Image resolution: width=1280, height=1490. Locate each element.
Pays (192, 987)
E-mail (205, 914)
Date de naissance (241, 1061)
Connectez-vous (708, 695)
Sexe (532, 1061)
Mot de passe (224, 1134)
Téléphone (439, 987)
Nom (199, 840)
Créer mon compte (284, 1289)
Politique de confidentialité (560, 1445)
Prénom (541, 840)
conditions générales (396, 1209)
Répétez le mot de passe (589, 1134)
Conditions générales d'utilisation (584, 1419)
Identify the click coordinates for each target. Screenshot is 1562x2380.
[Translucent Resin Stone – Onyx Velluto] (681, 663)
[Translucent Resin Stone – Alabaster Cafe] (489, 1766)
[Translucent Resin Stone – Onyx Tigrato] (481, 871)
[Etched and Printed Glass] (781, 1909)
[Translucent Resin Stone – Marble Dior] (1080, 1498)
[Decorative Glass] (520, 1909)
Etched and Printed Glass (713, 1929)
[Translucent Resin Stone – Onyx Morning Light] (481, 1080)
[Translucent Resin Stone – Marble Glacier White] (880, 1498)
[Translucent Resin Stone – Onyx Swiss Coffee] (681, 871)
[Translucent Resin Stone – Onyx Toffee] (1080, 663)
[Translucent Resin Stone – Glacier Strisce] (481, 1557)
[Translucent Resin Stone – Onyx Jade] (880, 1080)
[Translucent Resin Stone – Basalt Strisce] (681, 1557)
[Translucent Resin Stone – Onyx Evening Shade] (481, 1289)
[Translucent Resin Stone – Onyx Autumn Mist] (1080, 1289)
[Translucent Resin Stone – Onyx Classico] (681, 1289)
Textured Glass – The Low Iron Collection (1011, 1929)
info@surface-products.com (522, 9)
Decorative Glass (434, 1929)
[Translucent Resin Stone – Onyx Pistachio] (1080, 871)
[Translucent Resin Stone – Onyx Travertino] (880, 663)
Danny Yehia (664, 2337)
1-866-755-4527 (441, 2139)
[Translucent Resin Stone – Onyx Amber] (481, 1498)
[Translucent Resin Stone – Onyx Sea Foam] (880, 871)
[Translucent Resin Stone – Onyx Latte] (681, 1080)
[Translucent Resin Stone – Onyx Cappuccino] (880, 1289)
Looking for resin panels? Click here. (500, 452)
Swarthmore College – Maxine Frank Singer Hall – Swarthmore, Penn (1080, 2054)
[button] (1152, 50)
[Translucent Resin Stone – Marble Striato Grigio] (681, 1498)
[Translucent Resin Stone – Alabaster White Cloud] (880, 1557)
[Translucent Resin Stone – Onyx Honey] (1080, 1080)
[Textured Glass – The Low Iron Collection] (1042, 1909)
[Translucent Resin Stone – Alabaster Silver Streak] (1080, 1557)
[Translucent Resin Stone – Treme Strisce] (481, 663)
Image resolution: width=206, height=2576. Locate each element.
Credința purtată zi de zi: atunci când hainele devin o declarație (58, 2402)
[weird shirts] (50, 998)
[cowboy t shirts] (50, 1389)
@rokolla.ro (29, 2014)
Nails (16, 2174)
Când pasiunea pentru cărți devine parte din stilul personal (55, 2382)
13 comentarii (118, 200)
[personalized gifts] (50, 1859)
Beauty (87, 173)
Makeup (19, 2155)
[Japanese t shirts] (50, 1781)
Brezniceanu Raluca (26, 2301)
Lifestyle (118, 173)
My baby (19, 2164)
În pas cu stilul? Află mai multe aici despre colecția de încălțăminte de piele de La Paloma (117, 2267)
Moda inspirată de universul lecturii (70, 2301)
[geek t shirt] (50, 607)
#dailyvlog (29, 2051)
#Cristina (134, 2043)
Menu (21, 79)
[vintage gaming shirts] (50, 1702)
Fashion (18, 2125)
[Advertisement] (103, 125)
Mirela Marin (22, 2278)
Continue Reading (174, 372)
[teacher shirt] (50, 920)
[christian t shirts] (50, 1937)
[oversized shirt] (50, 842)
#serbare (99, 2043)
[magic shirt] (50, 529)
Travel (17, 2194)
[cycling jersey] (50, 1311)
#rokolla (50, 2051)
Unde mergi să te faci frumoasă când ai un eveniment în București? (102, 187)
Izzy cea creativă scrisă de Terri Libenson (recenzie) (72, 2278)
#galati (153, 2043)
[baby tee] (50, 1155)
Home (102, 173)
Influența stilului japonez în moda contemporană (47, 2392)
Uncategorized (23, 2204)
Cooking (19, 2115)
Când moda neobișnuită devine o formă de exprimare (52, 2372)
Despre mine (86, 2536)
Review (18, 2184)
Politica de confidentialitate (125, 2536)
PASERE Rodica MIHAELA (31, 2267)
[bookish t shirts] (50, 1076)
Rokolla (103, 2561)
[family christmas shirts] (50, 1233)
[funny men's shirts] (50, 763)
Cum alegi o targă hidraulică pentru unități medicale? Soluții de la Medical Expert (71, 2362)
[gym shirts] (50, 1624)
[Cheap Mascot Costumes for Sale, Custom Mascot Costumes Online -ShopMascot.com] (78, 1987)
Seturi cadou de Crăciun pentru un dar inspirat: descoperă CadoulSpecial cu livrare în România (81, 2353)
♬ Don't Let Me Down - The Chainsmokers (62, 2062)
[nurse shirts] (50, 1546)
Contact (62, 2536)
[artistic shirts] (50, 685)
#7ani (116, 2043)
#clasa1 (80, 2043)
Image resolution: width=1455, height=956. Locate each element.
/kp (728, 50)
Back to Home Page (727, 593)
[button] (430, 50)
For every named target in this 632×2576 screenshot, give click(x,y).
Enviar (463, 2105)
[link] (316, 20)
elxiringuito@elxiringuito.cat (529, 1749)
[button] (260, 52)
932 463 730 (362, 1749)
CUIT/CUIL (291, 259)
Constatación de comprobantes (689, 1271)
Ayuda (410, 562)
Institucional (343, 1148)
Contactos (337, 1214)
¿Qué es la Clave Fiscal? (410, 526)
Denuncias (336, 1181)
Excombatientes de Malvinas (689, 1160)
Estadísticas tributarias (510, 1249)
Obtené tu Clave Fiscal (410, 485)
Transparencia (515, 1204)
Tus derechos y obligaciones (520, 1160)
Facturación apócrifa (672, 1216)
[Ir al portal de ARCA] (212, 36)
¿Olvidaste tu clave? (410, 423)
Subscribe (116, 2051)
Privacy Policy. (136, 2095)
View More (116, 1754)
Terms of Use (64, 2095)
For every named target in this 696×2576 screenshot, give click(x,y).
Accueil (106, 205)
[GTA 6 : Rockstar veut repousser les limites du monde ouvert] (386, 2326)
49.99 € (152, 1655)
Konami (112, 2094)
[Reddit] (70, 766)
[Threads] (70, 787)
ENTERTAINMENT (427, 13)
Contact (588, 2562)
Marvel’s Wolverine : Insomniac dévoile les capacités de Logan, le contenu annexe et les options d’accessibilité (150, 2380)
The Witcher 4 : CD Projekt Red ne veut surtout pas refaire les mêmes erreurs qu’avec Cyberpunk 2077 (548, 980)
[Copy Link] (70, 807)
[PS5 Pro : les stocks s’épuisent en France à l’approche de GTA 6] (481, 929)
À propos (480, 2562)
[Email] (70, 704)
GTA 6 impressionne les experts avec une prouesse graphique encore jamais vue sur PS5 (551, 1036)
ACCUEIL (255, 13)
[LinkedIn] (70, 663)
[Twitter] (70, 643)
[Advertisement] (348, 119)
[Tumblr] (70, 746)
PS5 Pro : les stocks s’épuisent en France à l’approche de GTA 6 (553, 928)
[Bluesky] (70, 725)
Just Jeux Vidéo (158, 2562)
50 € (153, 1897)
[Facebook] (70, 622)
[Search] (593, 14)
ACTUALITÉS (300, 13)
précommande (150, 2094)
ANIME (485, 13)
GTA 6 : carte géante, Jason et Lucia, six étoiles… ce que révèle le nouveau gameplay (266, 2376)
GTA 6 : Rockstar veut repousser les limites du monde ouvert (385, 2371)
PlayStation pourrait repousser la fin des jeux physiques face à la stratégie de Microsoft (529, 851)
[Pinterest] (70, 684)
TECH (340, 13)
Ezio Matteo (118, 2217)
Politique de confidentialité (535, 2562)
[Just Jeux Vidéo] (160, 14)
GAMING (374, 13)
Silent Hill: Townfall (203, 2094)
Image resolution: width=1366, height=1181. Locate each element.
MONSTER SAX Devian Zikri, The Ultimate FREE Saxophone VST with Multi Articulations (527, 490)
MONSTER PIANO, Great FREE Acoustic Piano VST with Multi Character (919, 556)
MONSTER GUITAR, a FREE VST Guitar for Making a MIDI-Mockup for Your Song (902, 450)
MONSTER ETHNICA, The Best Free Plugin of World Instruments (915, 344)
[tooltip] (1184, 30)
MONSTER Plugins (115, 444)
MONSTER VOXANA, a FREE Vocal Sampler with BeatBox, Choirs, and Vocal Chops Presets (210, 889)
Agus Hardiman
□ □ □ □ □
◆ **WHAT IS NEEDED**: From the records above, retype only the lines starting at the line that contains "Ayuda (410, 562)" and ending at the line that contains "[Search] (593, 14)", both included.

◆ **WRITTEN RESPONSE**:
Ayuda (410, 562)
Institucional (343, 1148)
Contactos (337, 1214)
¿Qué es la Clave Fiscal? (410, 526)
Denuncias (336, 1181)
Excombatientes de Malvinas (689, 1160)
Estadísticas tributarias (510, 1249)
Obtené tu Clave Fiscal (410, 485)
Transparencia (515, 1204)
Tus derechos y obligaciones (520, 1160)
Facturación apócrifa (672, 1216)
[Ir al portal de ARCA] (212, 36)
¿Olvidaste tu clave? (410, 423)
Subscribe (116, 2051)
Privacy Policy. (136, 2095)
View More (116, 1754)
Terms of Use (64, 2095)
For every named target in this 696×2576 screenshot, give click(x,y).
Accueil (106, 205)
[GTA 6 : Rockstar veut repousser les limites du monde ouvert] (386, 2326)
49.99 € (152, 1655)
Konami (112, 2094)
[Reddit] (70, 766)
[Threads] (70, 787)
ENTERTAINMENT (427, 13)
Contact (588, 2562)
Marvel’s Wolverine : Insomniac dévoile les capacités de Logan, le contenu annexe et les options d’accessibilité (150, 2380)
The Witcher 4 : CD Projekt Red ne veut surtout pas refaire les mêmes erreurs qu’avec Cyberpunk 2077 (548, 980)
[Copy Link] (70, 807)
[PS5 Pro : les stocks s’épuisent en France à l’approche de GTA 6] (481, 929)
À propos (480, 2562)
[Email] (70, 704)
GTA 6 impressionne les experts avec une prouesse graphique encore jamais vue sur PS5 (551, 1036)
ACCUEIL (255, 13)
[LinkedIn] (70, 663)
[Twitter] (70, 643)
[Advertisement] (348, 119)
[Tumblr] (70, 746)
PS5 Pro : les stocks s’épuisent en France à l’approche de GTA 6 (553, 928)
[Bluesky] (70, 725)
Just Jeux Vidéo (158, 2562)
50 € (153, 1897)
[Facebook] (70, 622)
[Search] (593, 14)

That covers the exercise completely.